6.6     Het College stelt wel vast dat uit de informatie bij de afspraakbevestiging en de poster bij de ingang niet blijkt dat er in het beleid onderscheid werd gemaakt tussen ouders van kinderen in de algemene praktijk en de verwijspraktijk. Het beleid dat kinderen van de verwijspraktijk tijdens de wen-afspraak zonder begeleiding in de behandelkamer zijn is slechts via de website gecommuniceerd. Door deze informatie niet op voorhand proactief te delen, heeft verweerster slechts in beperkte mate inzichtelijk gemaakt op basis van welke criteria ouders wel of niet werden toegestaan in de wachtruimte plaats te nemen tijdens de behandeling van hun kind.               Indien een procedure weinig inzichtelijk is en/of niet op objectieve wijze geschiedt, kan dit bijdragen aan het vermoeden dat onderscheid is gemaakt.
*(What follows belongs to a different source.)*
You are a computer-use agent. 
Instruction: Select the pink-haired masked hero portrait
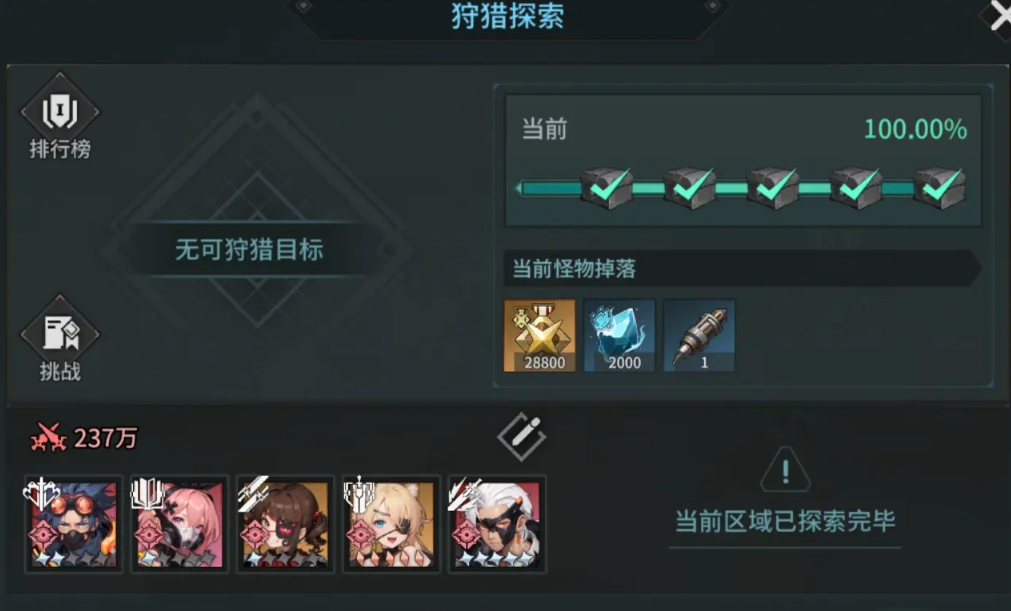tap(179, 524)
Echter, alleen het feit dat een procedure niet geheel inzichtelijk is, is onvoldoende om een vermoeden van onderscheid te vestigen (vergelijk College voor de Rechten van de Mens 2 september 2021, 2021-117, overweging 4.3).

6.7     Het College oordeelt dat verzoeker er niet in is geslaagd om feiten aan te dragen die op zichzelf of in samenhang met het beperkt inzichtelijke coronabeleid van verweerster kunnen doen vermoeden dat de huidskleur en/of afkomst van verzoeker een rol heeft/hebben gespeeld bij het verzoek om buiten te wachten. Het College oordeelt daarom dat verweerster jegens verzoeker geen onderscheid op grond van ras heeft gemaakt.

7        Oordeel

Tandartspraktijk Heijdra B.V. heeft geen verboden onderscheid gemaakt jegens [….] op grond van ras door hem niet toe te staan binnen het praktijkgebouw te wachten tijdens de tandheelkundige behandeling van zijn dochter.

Aldus gegeven te Utrecht op 20 juni 2022 door mr. dr. H.J.T.M. Swaanenburg-van Roosmalen, voorzitter, in tegenwoordigheid van mr. I.M. van der Elsken, secretaris.